* Goal:
Copy each line in the records below that contains the word "Create", counting only matches with the same capitalization.

* Extracted records:
— begin —

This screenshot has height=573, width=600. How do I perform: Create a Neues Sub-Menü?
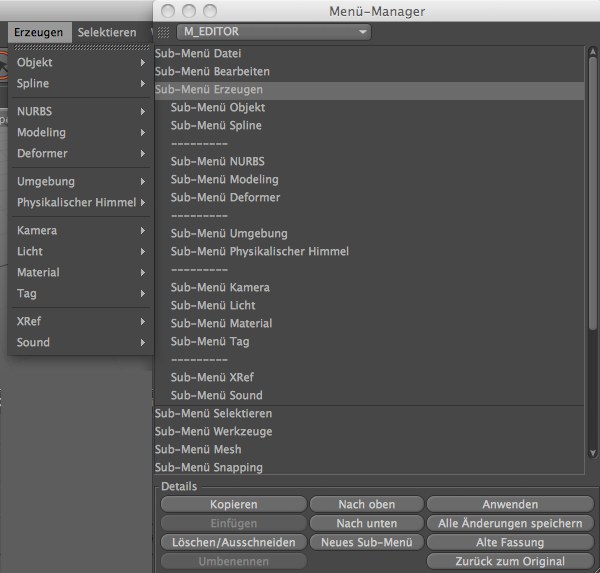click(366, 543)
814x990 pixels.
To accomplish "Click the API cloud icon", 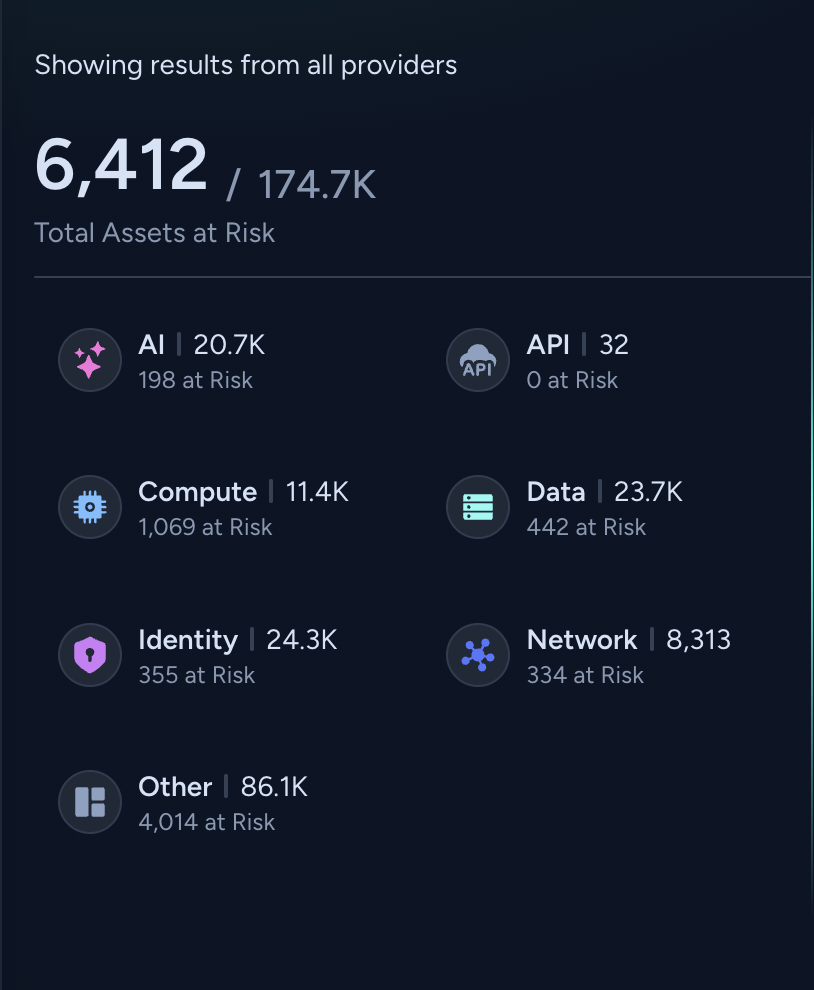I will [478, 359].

— end —
— begin —

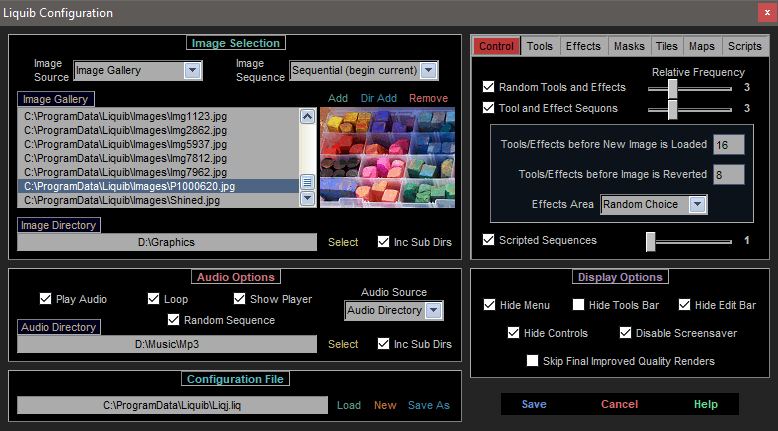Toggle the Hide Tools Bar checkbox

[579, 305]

— end —

* Response:
This screenshot has height=573, width=600. How do I perform: Create a Neues Sub-Menü?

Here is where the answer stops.